▶ **STATED GOAL**:
Rewrite the records below, changing each "Click" to "Select" and leaving everything else as it is. Omit the pictures from your answer.

══ DATA SECTION ══

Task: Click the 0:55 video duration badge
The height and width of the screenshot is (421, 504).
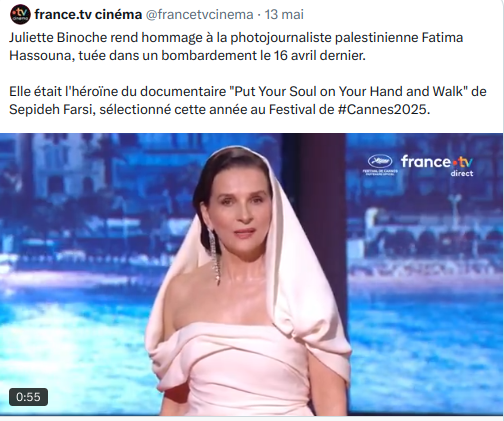Action: pos(28,397)
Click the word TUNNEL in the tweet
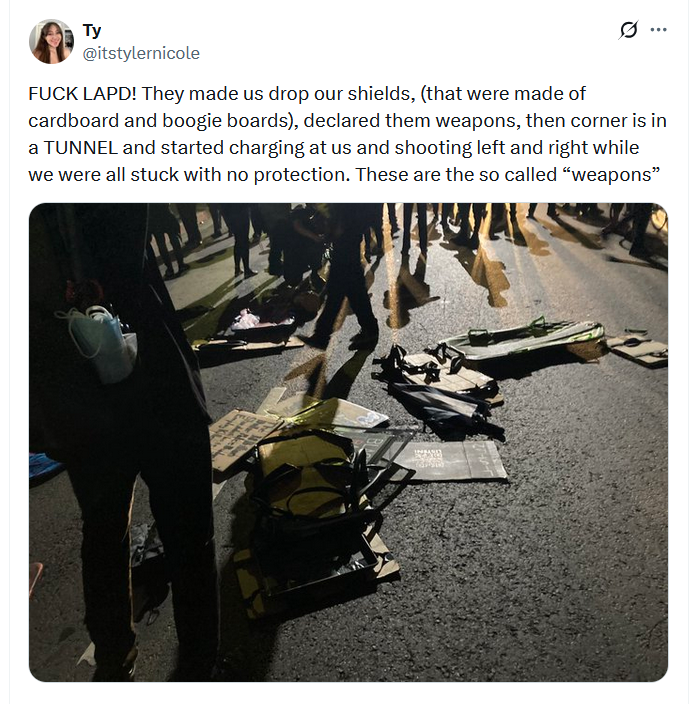 tap(80, 148)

═══

▶ **SOLUTION TO THE PROBLEM**:
Task: Select the 0:55 video duration badge
The height and width of the screenshot is (421, 504).
Action: pos(28,397)
Select the word TUNNEL in the tweet
 tap(80, 148)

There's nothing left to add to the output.